Collected data
★ ★ ★ ★

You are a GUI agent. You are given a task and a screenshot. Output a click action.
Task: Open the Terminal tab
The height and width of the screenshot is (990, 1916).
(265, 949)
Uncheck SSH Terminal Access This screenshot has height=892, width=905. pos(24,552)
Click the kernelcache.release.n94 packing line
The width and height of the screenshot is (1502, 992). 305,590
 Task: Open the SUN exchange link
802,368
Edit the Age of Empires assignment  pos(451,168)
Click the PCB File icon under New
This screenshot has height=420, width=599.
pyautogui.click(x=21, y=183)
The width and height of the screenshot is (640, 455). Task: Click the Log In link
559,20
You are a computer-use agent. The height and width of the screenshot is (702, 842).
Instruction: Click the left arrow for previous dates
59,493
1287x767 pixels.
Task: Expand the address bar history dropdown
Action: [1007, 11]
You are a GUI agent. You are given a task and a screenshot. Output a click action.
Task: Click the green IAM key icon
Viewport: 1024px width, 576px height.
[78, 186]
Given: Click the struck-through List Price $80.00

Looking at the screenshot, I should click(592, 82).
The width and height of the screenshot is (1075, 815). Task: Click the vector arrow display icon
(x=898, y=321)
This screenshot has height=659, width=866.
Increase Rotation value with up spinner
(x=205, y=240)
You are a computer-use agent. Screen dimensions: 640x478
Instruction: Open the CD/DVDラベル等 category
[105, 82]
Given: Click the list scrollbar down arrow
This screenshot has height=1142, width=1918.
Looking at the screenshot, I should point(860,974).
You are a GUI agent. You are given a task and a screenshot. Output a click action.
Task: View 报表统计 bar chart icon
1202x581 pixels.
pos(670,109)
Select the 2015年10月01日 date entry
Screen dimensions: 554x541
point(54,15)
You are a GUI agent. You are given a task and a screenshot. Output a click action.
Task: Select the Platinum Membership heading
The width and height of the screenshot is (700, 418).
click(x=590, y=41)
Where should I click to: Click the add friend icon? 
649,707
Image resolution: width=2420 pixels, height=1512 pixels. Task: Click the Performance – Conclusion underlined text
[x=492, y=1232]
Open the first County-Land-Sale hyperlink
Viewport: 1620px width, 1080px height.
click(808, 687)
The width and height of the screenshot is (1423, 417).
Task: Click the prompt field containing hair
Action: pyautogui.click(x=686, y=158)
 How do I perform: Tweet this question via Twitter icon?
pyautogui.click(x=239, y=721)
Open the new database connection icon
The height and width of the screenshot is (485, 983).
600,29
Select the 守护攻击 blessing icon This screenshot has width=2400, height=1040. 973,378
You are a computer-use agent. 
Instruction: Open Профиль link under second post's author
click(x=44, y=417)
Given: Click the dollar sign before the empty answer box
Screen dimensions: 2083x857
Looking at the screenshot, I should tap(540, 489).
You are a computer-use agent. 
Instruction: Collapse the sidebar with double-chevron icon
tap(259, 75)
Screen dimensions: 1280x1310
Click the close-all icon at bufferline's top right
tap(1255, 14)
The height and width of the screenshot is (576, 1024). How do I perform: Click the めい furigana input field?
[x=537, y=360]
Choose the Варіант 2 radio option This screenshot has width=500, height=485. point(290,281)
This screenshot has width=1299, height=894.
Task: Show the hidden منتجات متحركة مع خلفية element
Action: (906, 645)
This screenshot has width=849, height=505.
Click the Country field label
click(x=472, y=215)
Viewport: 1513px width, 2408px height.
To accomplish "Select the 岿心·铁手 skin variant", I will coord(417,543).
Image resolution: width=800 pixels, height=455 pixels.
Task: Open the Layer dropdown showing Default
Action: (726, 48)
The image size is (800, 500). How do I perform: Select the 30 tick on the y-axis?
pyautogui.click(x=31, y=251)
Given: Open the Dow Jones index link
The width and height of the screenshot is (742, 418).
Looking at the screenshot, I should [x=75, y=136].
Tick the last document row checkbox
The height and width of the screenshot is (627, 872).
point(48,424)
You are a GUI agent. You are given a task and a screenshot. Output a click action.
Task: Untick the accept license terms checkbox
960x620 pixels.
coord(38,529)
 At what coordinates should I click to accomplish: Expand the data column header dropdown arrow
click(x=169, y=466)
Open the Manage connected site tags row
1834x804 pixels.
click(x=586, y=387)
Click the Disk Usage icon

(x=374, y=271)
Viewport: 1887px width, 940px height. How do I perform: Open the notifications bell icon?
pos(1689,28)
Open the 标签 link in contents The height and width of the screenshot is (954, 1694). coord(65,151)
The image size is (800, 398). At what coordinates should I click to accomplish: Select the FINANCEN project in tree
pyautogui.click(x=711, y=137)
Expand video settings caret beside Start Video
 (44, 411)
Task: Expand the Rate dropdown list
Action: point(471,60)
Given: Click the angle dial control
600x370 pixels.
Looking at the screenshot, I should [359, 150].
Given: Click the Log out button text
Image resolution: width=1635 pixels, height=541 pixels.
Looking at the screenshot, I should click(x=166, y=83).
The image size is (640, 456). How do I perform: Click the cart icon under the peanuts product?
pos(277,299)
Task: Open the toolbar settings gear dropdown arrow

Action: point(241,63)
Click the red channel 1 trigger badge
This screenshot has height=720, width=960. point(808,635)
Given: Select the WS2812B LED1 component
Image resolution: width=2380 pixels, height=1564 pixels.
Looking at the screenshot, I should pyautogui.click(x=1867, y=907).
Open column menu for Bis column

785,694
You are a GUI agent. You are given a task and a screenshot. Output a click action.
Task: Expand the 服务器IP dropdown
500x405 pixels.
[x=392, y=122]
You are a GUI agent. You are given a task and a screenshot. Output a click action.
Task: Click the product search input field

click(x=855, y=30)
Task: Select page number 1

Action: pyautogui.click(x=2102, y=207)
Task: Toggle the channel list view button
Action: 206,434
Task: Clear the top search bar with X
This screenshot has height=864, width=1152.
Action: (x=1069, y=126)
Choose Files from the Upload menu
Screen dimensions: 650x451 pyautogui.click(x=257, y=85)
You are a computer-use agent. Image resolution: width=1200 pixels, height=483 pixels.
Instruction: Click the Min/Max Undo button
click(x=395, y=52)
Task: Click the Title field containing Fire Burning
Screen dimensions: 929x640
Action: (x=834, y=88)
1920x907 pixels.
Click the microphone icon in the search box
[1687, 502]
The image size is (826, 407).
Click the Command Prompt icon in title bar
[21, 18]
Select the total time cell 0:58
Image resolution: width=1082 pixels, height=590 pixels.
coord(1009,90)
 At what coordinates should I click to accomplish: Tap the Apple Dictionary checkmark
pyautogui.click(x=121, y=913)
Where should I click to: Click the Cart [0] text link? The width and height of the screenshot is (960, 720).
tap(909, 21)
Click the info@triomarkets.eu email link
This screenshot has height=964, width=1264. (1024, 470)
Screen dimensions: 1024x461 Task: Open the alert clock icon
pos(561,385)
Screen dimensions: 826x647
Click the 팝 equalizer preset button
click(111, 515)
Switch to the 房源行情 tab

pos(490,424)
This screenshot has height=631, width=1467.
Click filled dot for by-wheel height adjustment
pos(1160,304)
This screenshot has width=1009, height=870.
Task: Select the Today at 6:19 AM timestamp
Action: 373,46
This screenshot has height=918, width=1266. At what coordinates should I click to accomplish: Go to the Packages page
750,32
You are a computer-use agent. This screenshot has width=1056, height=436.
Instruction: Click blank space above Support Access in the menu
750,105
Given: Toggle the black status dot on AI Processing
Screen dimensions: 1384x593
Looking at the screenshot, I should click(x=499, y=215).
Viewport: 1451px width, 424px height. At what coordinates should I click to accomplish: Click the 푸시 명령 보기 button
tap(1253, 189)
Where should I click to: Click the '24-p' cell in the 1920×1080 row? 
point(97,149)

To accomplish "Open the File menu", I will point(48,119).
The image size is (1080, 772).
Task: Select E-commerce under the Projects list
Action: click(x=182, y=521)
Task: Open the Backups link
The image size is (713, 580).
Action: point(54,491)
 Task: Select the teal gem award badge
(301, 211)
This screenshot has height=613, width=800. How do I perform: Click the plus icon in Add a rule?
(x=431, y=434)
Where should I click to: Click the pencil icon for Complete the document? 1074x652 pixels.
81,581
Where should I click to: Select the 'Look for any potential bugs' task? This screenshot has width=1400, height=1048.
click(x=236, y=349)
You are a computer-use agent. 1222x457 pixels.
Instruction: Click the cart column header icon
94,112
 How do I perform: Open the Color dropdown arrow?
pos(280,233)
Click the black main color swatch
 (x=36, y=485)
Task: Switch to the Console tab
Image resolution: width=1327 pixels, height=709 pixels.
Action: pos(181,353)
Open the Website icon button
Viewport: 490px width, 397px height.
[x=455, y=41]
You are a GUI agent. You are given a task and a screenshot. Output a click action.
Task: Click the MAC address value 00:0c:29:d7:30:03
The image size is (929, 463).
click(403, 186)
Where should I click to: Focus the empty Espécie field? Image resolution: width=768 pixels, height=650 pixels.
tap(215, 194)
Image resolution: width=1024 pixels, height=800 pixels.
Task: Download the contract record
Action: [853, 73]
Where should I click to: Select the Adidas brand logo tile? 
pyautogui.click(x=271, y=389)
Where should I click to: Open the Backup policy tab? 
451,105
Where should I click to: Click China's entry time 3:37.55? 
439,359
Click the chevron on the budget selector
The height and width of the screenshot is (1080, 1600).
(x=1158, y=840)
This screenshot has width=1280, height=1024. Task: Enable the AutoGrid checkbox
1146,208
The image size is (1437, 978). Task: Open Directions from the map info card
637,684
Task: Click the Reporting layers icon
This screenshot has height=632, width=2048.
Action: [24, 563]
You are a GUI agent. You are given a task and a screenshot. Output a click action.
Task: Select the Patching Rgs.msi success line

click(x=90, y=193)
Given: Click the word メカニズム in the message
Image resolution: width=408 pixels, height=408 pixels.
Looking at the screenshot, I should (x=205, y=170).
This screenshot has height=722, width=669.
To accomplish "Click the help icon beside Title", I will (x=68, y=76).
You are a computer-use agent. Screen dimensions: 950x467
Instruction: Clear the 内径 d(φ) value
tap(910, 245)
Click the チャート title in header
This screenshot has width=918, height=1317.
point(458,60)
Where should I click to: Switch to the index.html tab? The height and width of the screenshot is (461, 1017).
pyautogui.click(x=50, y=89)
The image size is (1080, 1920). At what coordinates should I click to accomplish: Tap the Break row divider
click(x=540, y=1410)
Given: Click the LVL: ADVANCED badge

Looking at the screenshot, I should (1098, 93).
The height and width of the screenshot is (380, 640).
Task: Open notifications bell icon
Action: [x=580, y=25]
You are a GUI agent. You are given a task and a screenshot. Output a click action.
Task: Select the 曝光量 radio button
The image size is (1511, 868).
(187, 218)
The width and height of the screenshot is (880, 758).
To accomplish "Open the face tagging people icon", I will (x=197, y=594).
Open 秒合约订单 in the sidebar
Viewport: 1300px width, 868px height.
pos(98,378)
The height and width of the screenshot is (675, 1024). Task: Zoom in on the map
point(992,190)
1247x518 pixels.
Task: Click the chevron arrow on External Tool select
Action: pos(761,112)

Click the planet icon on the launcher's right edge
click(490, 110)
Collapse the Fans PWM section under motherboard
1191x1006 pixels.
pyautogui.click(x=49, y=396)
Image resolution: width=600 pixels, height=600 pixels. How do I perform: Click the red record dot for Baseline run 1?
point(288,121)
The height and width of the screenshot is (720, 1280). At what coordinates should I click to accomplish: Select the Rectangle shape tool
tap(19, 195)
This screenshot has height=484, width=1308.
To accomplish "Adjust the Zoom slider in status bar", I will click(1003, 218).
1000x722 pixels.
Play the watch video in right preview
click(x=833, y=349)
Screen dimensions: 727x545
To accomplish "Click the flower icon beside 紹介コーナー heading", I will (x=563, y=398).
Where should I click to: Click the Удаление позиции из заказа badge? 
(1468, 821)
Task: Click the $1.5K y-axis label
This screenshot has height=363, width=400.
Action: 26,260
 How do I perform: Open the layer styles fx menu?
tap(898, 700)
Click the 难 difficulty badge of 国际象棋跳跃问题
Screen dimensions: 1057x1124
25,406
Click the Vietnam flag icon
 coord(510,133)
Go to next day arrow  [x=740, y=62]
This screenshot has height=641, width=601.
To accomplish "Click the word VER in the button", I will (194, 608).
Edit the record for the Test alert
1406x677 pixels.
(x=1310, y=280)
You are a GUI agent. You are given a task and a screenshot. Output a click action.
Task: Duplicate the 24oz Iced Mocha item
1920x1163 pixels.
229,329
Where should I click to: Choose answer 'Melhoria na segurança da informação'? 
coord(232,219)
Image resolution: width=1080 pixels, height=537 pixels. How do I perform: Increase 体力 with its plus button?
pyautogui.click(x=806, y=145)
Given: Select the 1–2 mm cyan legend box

★ ★ ★ ★

TASK INSTRUCTIONS. When a line in the records holds the string "heading", copy that line.

FINAL ANSWER.
Task: Select the Platinum Membership heading
To accomplish "Click the flower icon beside 紹介コーナー heading", I will (x=563, y=398).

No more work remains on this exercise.